The question is, should we really get mpMRI in all men suspected with prostate cancer or switch over to bi-parametric MRI (bpMRI), that consists of only T2W and DWI images? In the article by Christophe et al., 92 patients who had MRI on a 3-Tesla system before having RP formed the study group.[5] Four radiologists, including two with few months of experience, read both bpMRI and mpMRI imaging for location of the lesion, size of the lesion, PIRADS V2 scoring, and extracapsular extension. All radiologists interpreted the same set of MRIs at the interval of 4 weeks, first the images with the bpMRI protocol and then with the mpMRI protocol. It was concluded that the use of DCE (mpMRI) did not provide any benefit in all the parameters. Another noteworthy finding was that an inter-observer agreement was same for reading bpMRI or mpMRI. Though this study is on a small cohort of patients, it did raise an important question on the utility of adding DCE for prostate MRI. bpMRI would save not only time but also the cost of MRI contrast without compromising the result.

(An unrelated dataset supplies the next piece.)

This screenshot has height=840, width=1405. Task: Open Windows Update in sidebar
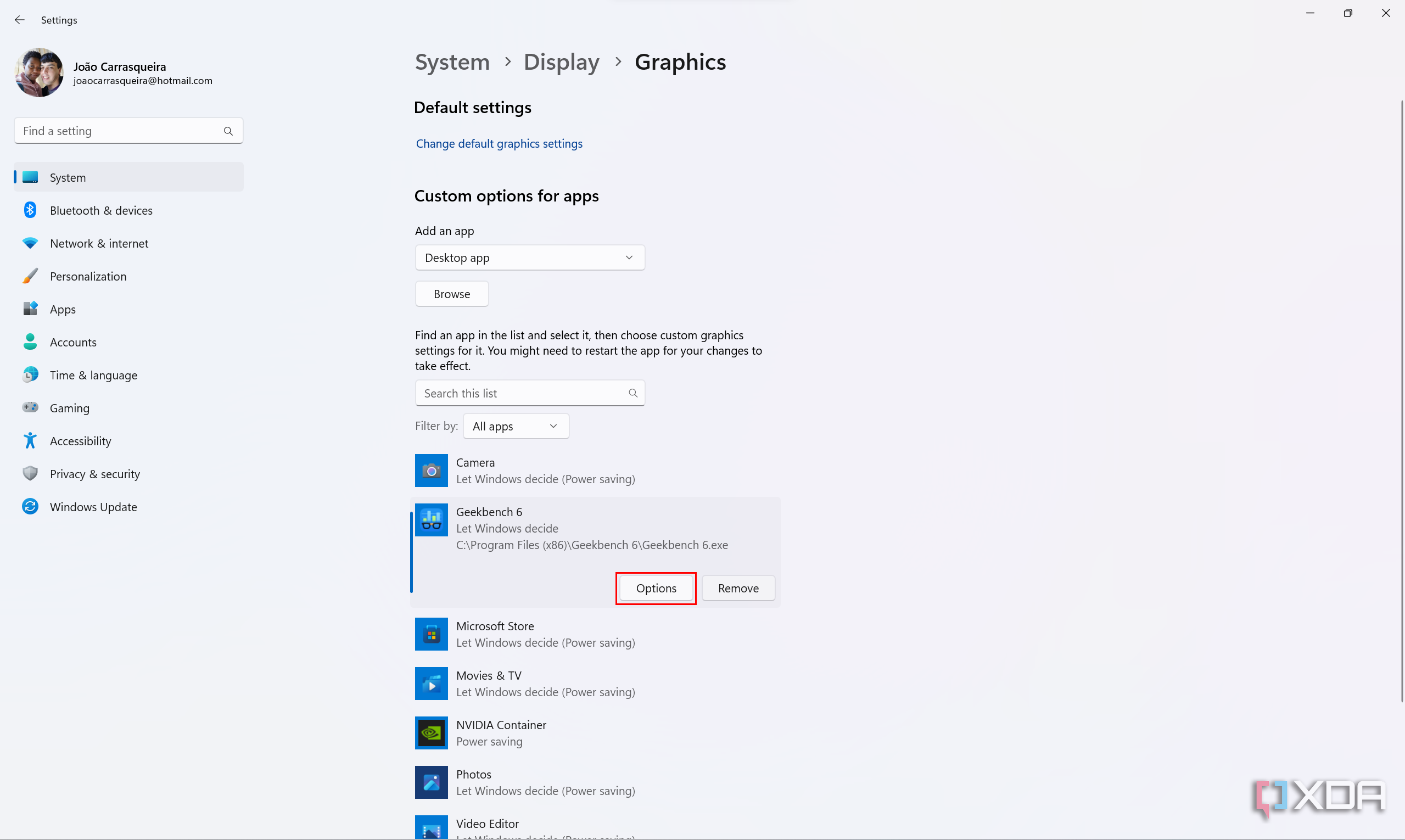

1Mumm JN, Osterman A, Ruzicka M, Stihl C, Vilsmaier T, Munker D, et al. Urinary frequency as a possibly overlooked symptom in COVID-19 patients: Does SARS-CoV-2 cause viral cystitis? Eur Urol 2000;78:624-8.
2Nguyen DD, Trinh QD, Cole AP, Kilbridge KL, Mahal BA, Hayn M, et al. Impact of health literacy on shared decision making for prostate specific antigen screening in the United States. Cancer 2020. doi: 10.1002/cncr.33239; [Last accessed on 2020 Dec 27].
3Parker CC, Clarke NW, Cook AD, Kynaston HG, Petersen PM, Catton C, et al. Timing of radiotherapy after radical prostatectomy (RADICALS-RT): A randomized, controlled phase 3 trial. Lancet 2020;396:1413-21.
4Vale CL, Fisher D, Kneebone A, Parker C, Pearse M, Richaud P, et al. Adjuvant or early salvage radiotherapy for the treatment of localized and locally advanced prostate cancer: A prospectively planned systematic review and meta-analysis of aggregate data. Lancet 2020;396:1422-31.
5Christophe C, Montagne S, Bourrelier S, Roupret M, Barret E, Rozet F, et al. Prostate cancer local staging using biparametric MRI: Assessment and comparison with multiparametric MRI. Eur J Radiol 2020;133:109417.